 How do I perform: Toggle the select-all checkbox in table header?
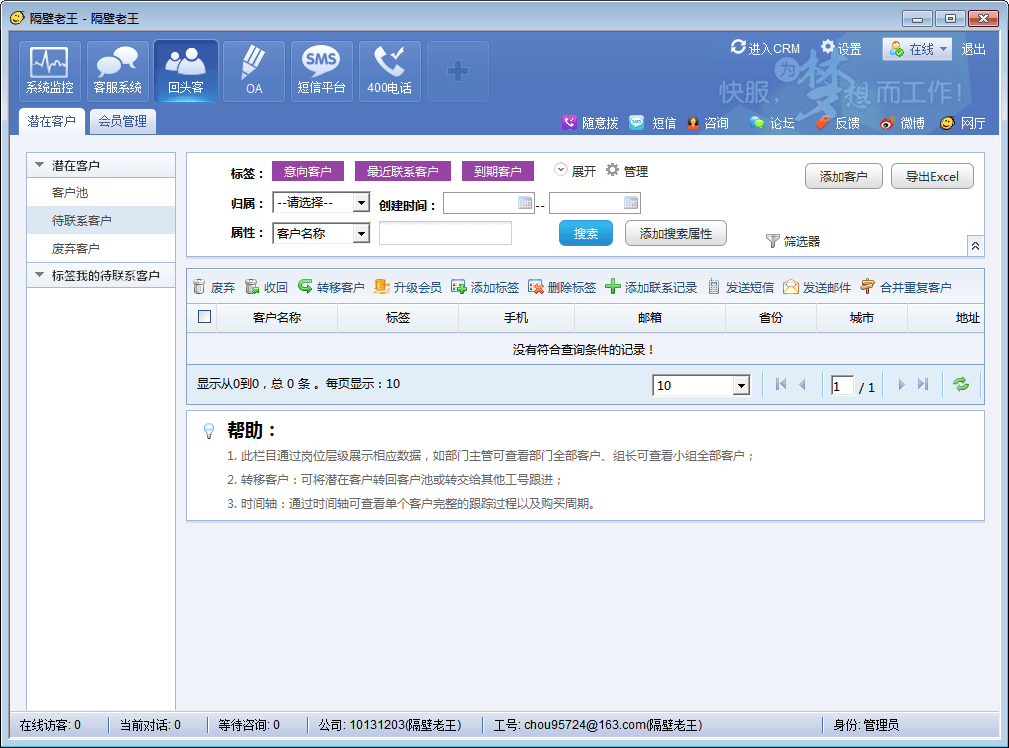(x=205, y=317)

--

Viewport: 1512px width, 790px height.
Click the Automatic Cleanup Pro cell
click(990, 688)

• [PROBLEM STATEMENT] Pick out every line of the records that contains the word "checkbox", with matching case, and copy each such line in full.

• [SOLVED PROBLEM]
 How do I perform: Toggle the select-all checkbox in table header?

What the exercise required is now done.